Biofabrication of cancer cell-seeded collagen hydrogel constructs using gel aspiration-ejection. (a) Collagen disks were created using a dermal punch or extruding from a PDMS mold on gels polymerized in Petri dishes. (b) The punched disks were transferred to a gel aspiration system, under an inverted phase-contrast microscope to observe rapid gel deformation. (c) The aspiration pressure was calibrated to the rotation of the knob controlling plunger position of the oil-filled syringe by connecting the capillary tube to a second syringe with a fixed plunger, housing a pressure sensor. (d) Two breast cancer cell lines were cultured in aspirated (+Asp) and unaspirated (−Asp) gels for 3 days, with assessments taken at the indicated timepoints. H&E, hematoxylin and eosin; PDMS, polydimethylsiloxane; XTT, 2,3-Bis(2-methoxy-4-nitro-5-sulfophenyl)-2H-tetrazolium-5-carboxanilide salt

2.3 ∣. Micropipette aspiration

Micropipette gel aspiration-ejection (GAE), a variant of needle-based GAE, was performed as described below (Figure 1). Free-floating, cylindrical, cell-seeded collagen disks were created from the cell and collagen layer in Petri dishes in two ways: (a) by pressing down and gently rotating a 3-mm diameter dermal punch (Sklar Corporation, West Chester, PA; Figure 1a), or alternatively, using a poly-dimethylsiloxane (PDMS) mold to form the gel constructs and allow them to be gently extruded by a stream of media from a pipette (Figure S2). The collagen disks were transferred directly to a micropipette aspiration set-up (Figure 1b) in a sterile biosafety hood, or by spatula to the stage of an inverted phase-contrast microscope (CK30; Olympus Corporation of the Americas, Center Valley, PA), to record images of the aspiration process. In the latter case, the imaging chamber consisted of a space made by microscope slides above and below 2-mm tall spacers, in which a droplet of PBS was held by surface cohesion to both glass surfaces. The end of a borosilicate glass capillary tube, with inner diameter of 0.8 mm and outer diameter of 1 mm (Cole-Parmer, Vernon Hills, IL) was aligned parallel to the gel floating in the PBS droplet, just visible in the microscope's field of view, and was attached to a pneumatic oil aspirator/injector (IM-6; Narishige International, Amityville, NY). The capillary tube was briefly fired in a Bunsen burner to create smooth edges, rinsed with 70% ethanol and sterile DI water, and dried before use. Images were captured at 11 frames per second during aspiration by a CMOS digital microscope camera (MU300; Amscope, Irvine, CA). Defined aspiration steps were created by marking the syringe control knob at 4.7° intervals (defined as 1 step) and attaching a rigid chamber containing a pressure sensor (BMP 180; Adafruit, New York, NY) to the end of the capillary tube (Figure 1b). A linear calibration of ~100 Pa/step was obtained for 60 × 4.7° steps or 282° of rotation of the control knob. A high-pressure aspiration was defined as a rapid rotation of the control knob 180°, about 38 steps, corresponding to 3.8 kPa of applied pressure. After 30 s in the capillary tube, the gels were ejected back into DMEM culture media in new Petri dishes. Alternatively, a low-pressure aspiration was defined as a pressure step of ~200 Pa every 20 s, until the gel collapsed into the capillary tube while experiencing a gradually built-up aspiration pressure.

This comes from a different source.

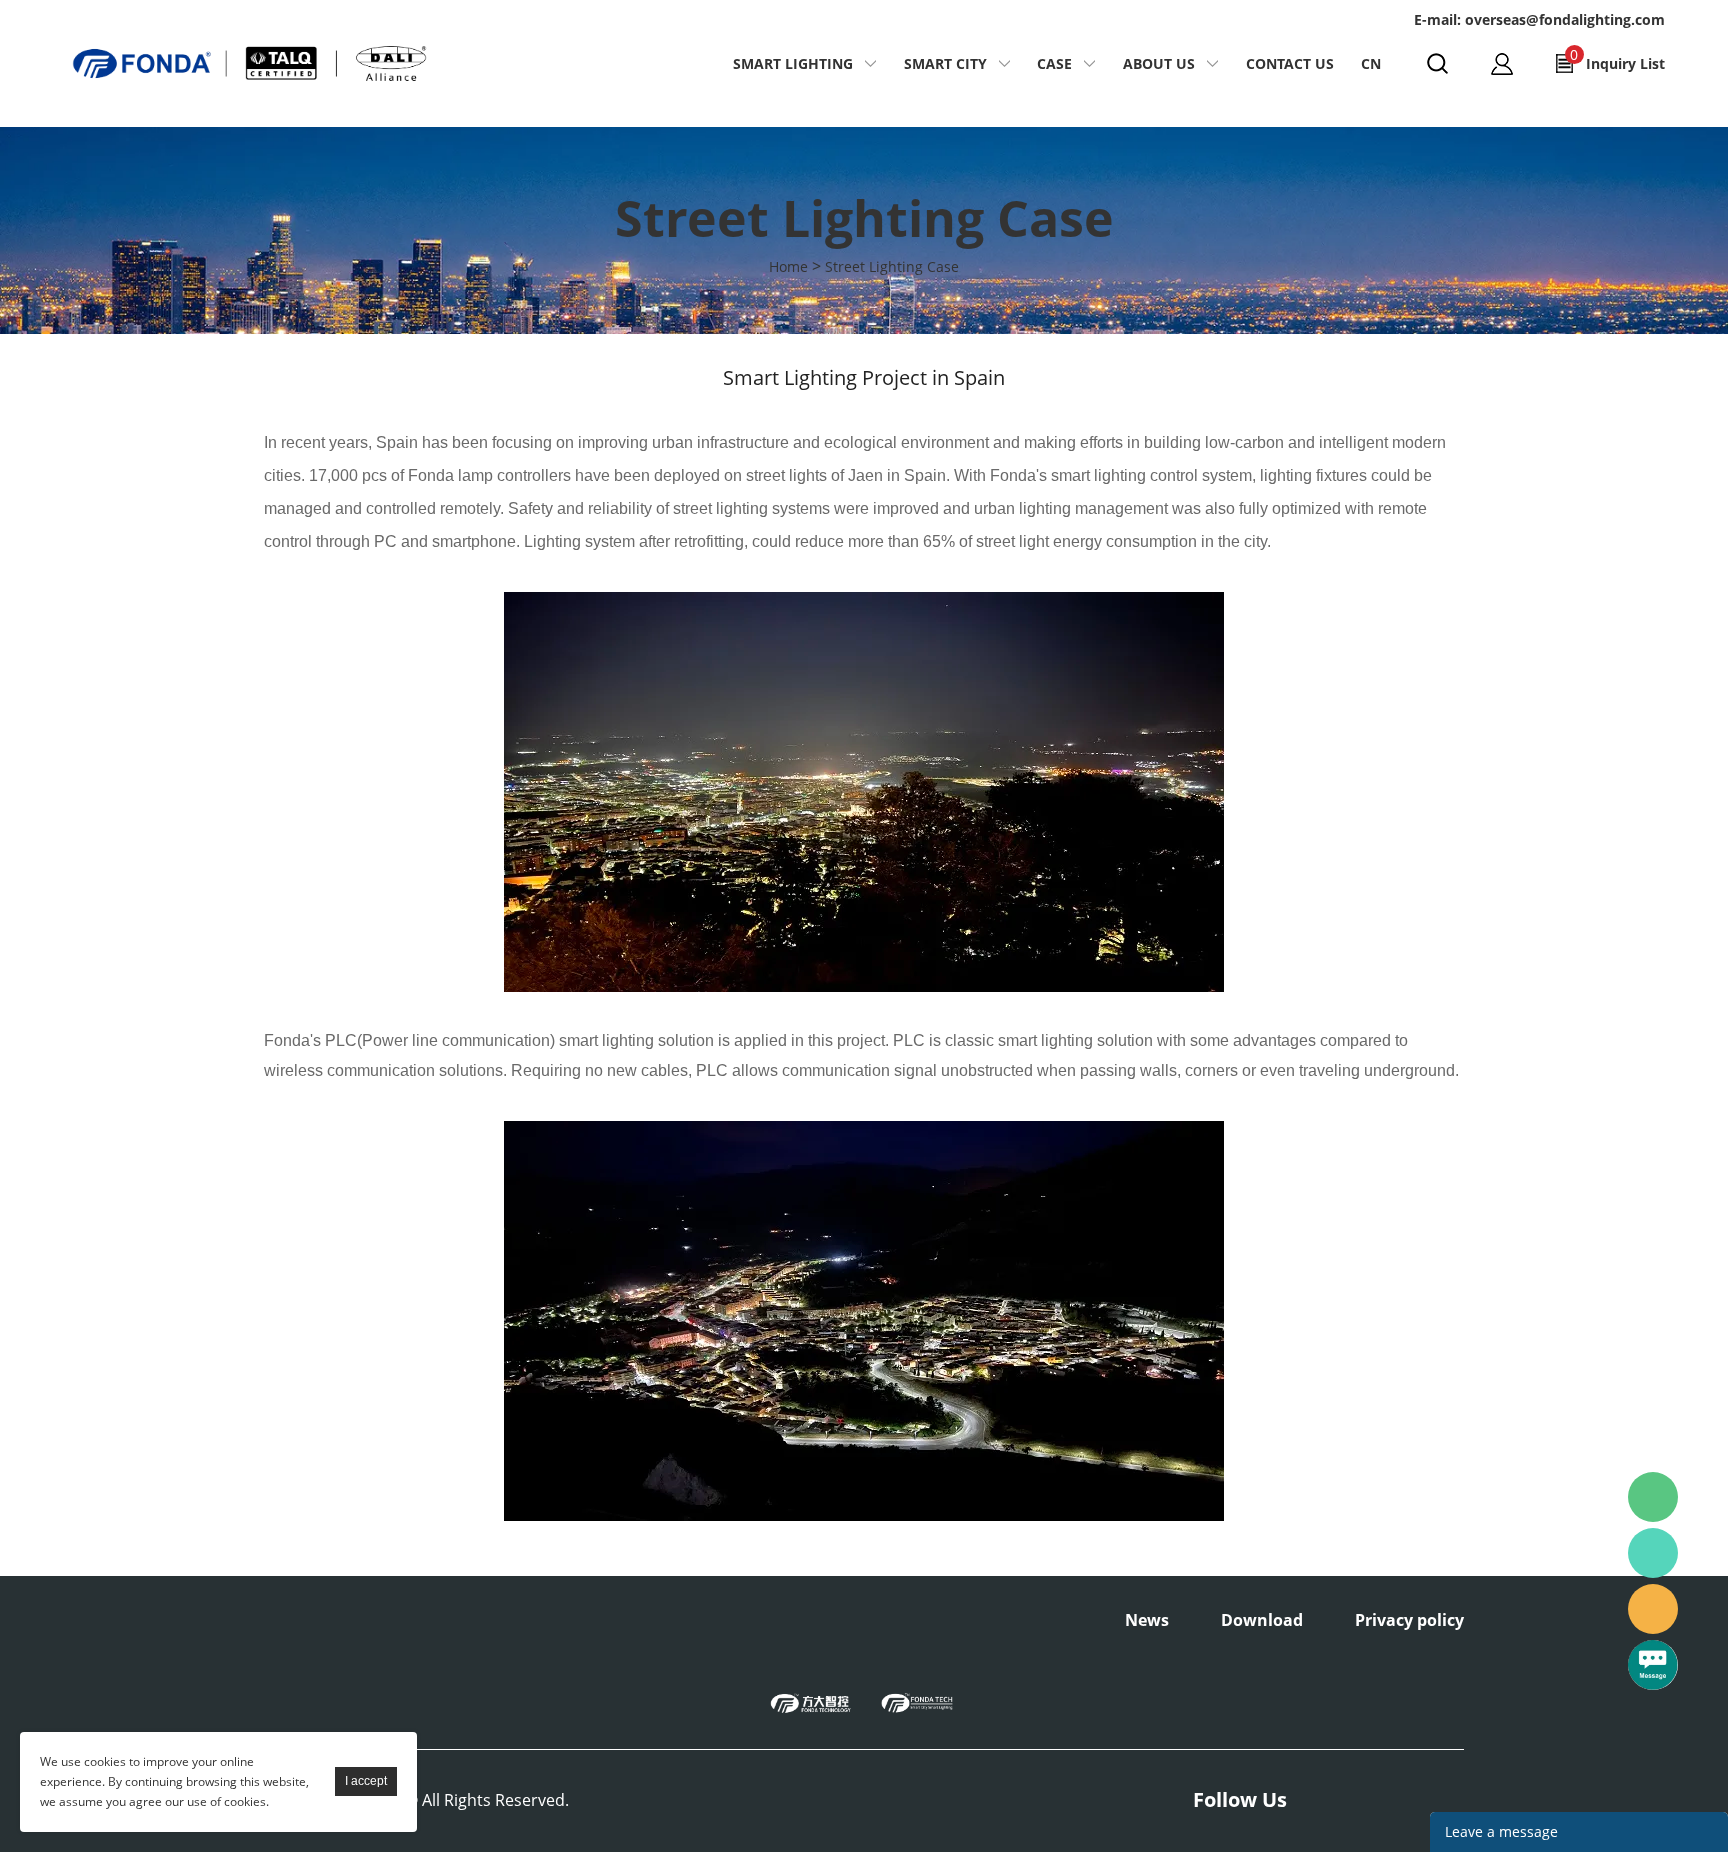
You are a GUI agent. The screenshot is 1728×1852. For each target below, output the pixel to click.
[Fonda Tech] (917, 1702)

Two sets of GAE experiments were performed. In the first experiment, MDA-MB-231 cancer cell-seeded gels were aspirated using high- and low-pressure protocols, and varying capillary tube orientation at 10°, 60°, and 90° with respect to the plane of the collagen gel disk (Figure S3). These gels, n = 7–10 per group, were imaged under brightfield microscopy using a ×4 objective, and their projected area and aspect ratio were quantified using measurements from the manual tracing of the gel outline in ImageJ. In the second experiment, gels were cultured seeded with MDA-MB-231 and MCF-7 cells as described above and cultured for 0, 1, and 3 days after aspiration, as well as unaspirated gels (Figure 1d). These gels were created by the dermal punch method and examined by confocal microscopy and histology; or created by the gentler PDMS mold method and evaluated for cell proliferation by 2,3-Bis(2-methoxy-4-nitro-5-sulfophenyl)-2H-tetrazolium-5-carboxanilide salt (XTT) assay (Kit III; PromoCell, Heidelberg, Germany) fixed in 10% neutral-buffered formalin at each timepoint for microscopy and histology. The dermal punch experiment consisted of n = 8 gels per timepoint, or 96 constructs in total for (2 cell types [MDA-MB-231, MCF-7] × 2 levels of aspiration [none, high] × 3 culture time points [0, 1, and 3 days]). The PDMS mold experiment consisted of n = 5 gels per condition for the same treatments and time points, for a total n = 60 gel constructs.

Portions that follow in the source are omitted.